O mais grave? Esses plugins estavam no Marketplace desde outubro de 2025. Novas versões surgiram até 10 de junho de 2026, ou seja, passaram por pelo menos duas rodadas de revisão manual sem serem barradas. A Aikido Security encontrou evidências de um tier premium desses plugins, sugerindo que as chaves roubadas eram comercializadas. Não se tratava de prova de conceito. Era infraestrutura de exfiltração em produção.

Em abril de 2026, a CEVIU já havia alertado sobre backdoors em plugins WordPress e pacotes npm maliciosos com hooks de instalação que comprometiam servidores. Mas aqui, o vetor é novo: não é dependência oculta, é extensão aparentemente útil, instalada voluntariamente por devs que querem acelerar workflows com IA. Em maio, o caso do GitHub com extensões VS Code mostrou exfiltração de repositórios internos, mas os plugins JetBrains não precisaram de acesso ao Git. Eles capturaram credenciais na fonte: o momento exato em que o dev coloca sua chave no campo de configuração. A mudança real está na escala e no alvo: agora, não são apenas tokens de acesso a nuvem, mas chaves de API de modelos de IA, ativos críticos para treino, inferência e governança de dados.
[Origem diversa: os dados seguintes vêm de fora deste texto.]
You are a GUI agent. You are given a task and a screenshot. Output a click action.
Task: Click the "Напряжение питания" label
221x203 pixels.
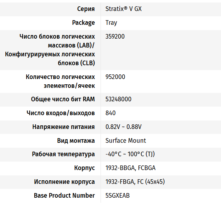tap(63, 127)
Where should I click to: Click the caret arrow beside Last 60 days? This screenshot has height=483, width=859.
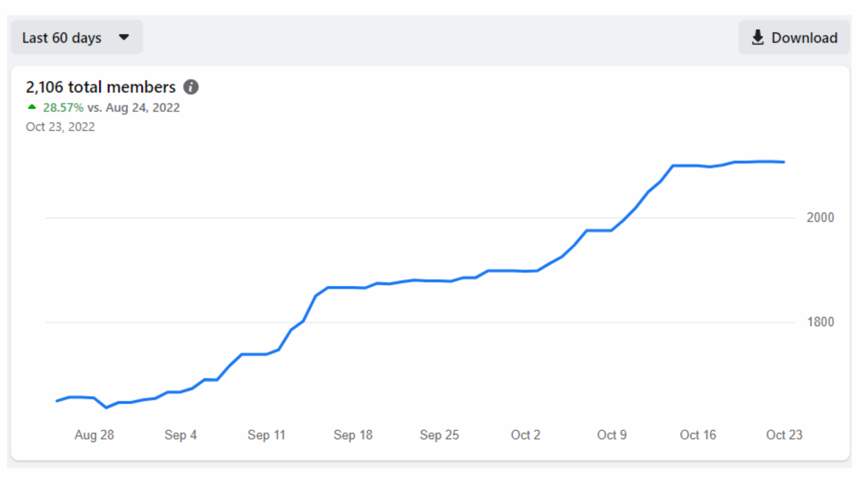[124, 37]
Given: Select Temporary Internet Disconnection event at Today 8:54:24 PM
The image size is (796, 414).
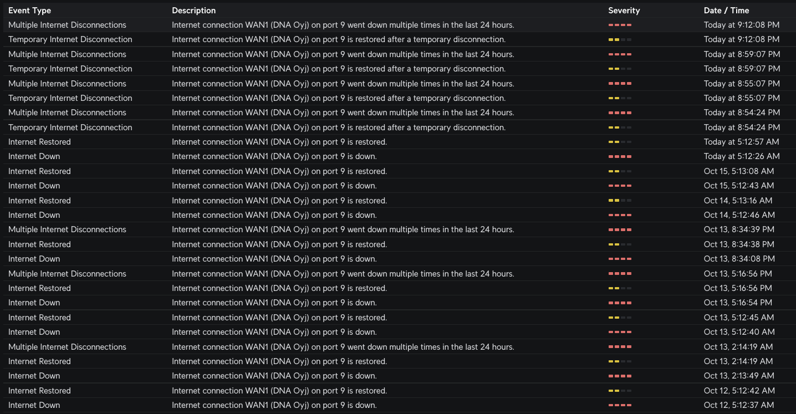Looking at the screenshot, I should (x=70, y=127).

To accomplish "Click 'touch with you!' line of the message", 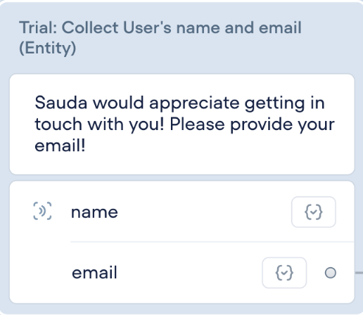I will 99,124.
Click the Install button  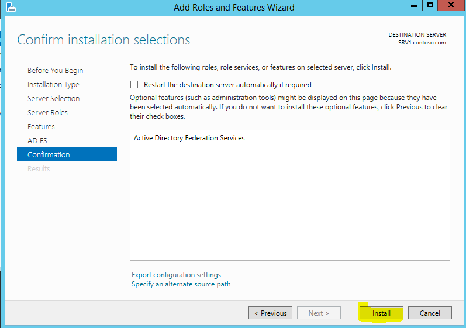381,313
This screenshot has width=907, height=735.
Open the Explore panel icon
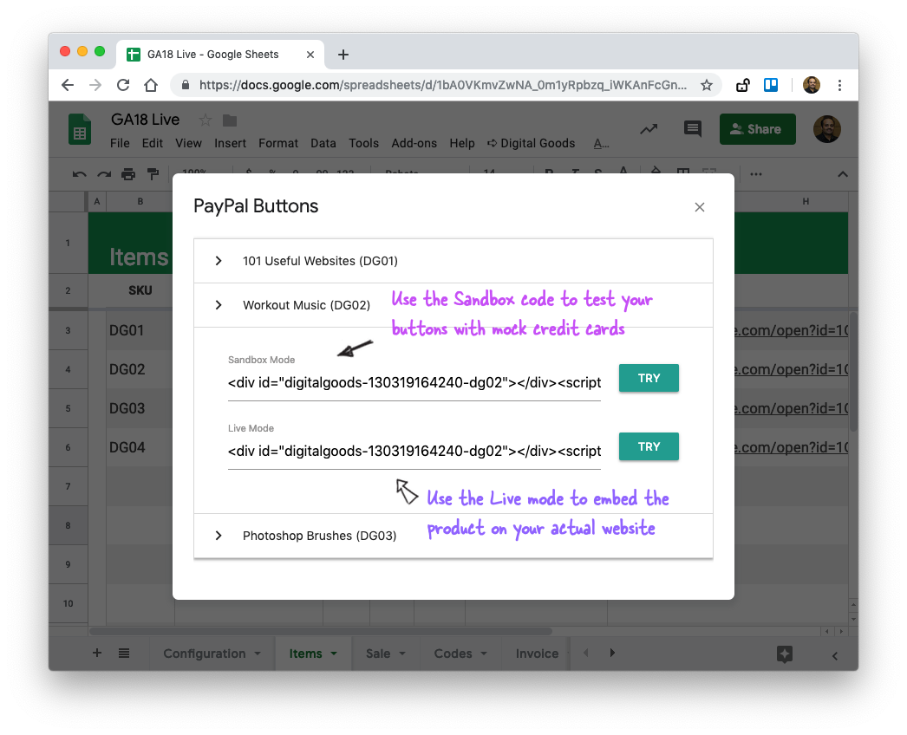(785, 655)
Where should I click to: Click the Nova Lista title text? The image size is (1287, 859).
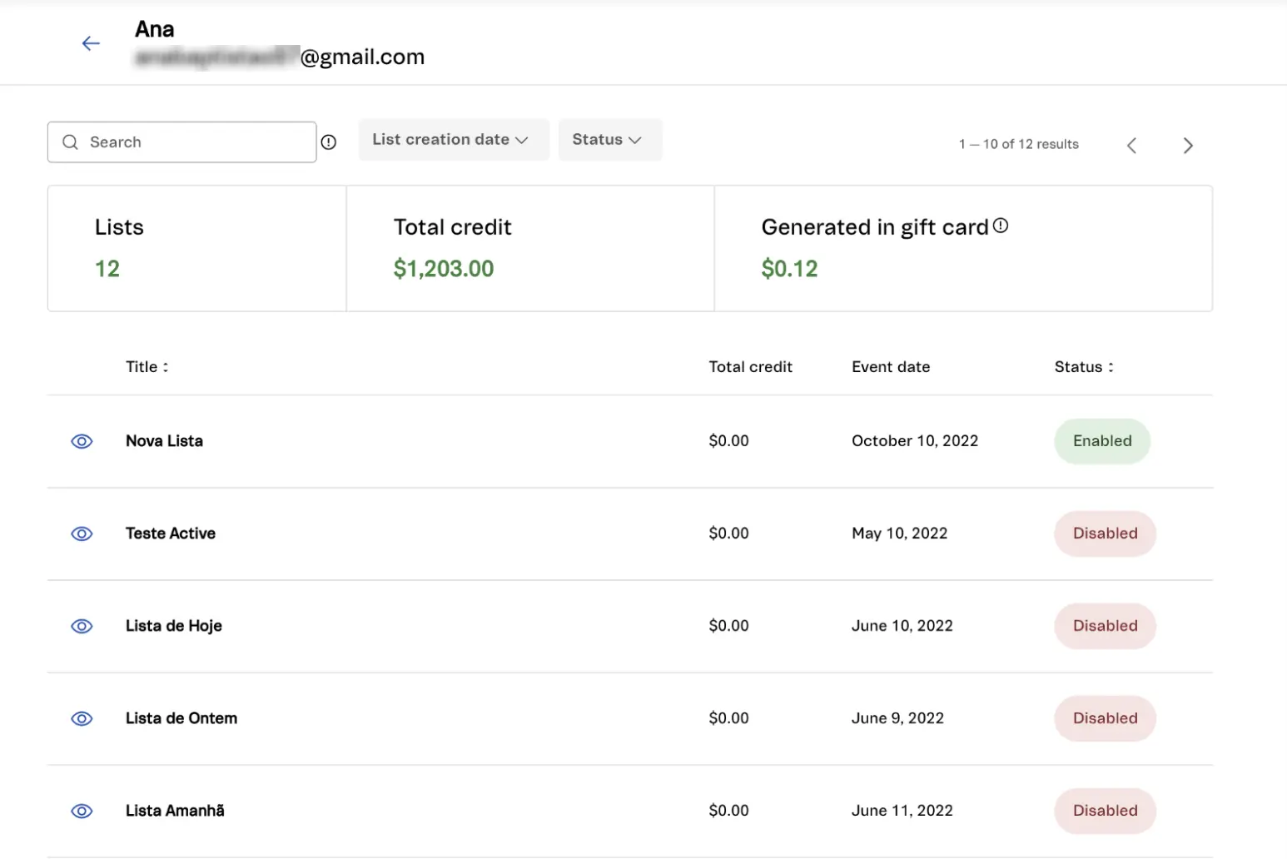(x=164, y=441)
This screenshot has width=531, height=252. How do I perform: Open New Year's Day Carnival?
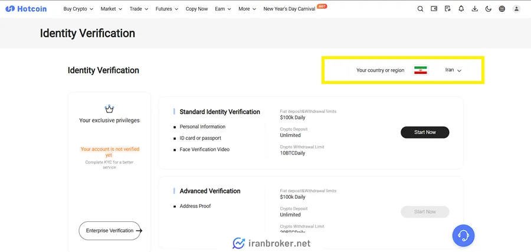click(289, 9)
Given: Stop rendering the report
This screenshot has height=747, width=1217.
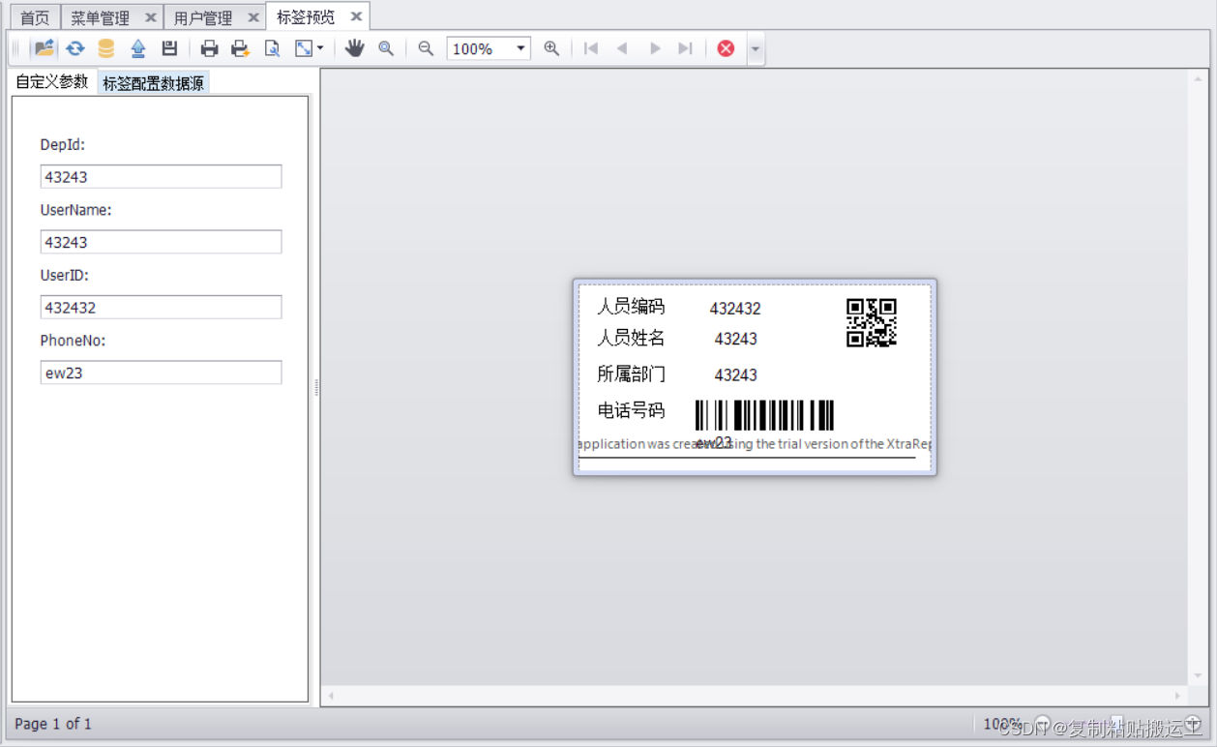Looking at the screenshot, I should coord(726,47).
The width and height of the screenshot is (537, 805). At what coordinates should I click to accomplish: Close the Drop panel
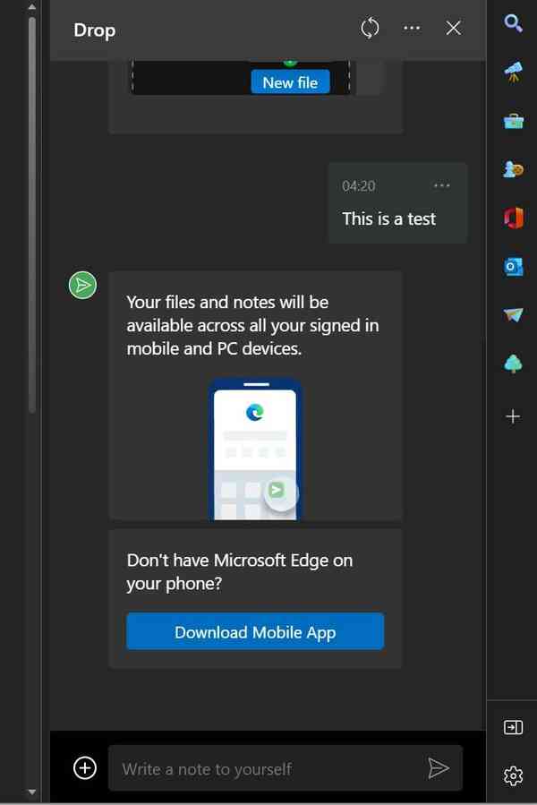[454, 29]
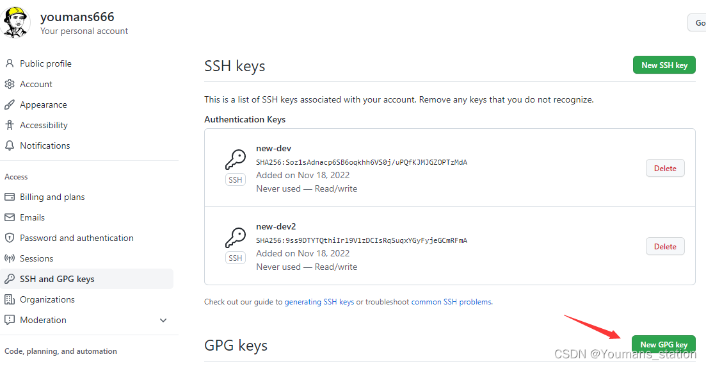This screenshot has height=366, width=706.
Task: Click the Account gear icon
Action: coord(10,84)
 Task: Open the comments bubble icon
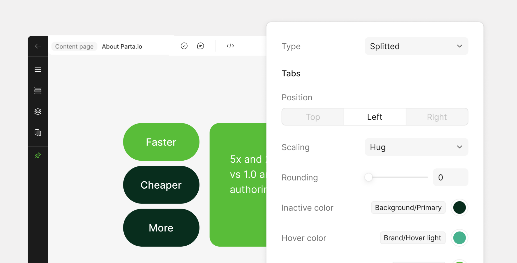coord(200,46)
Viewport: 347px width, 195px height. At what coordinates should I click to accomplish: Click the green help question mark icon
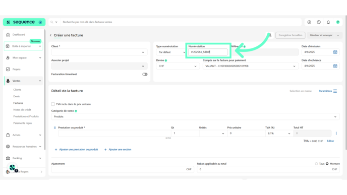338,22
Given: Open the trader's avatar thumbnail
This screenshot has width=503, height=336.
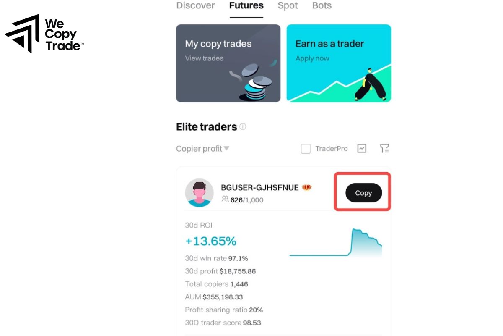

Chaves de API de IA não são senhas descartáveis. Elas dão acesso a modelos proprietários, histórico de prompts, dados de contexto e até pipelines de fine-tuning. Uma única chave vazada pode gerar custos inesperados (como os spikes detectados em dashboards do DeepSeek), permitir extração de IP corporativo via prompts, ou até treinar modelos adversários com dados sensíveis. O CRA da UE, que entra em vigor em setembro de 2026, classifica esse tipo de incidente como 'vulnerabilidade explorada ativamente', exigindo notificação em até 24 horas e SBOM completo. Ignorar isso não é negligência técnica. É risco regulatório com valor mensurável: US$ 1,78 milhão em média por violação envolvendo credenciais não humanas.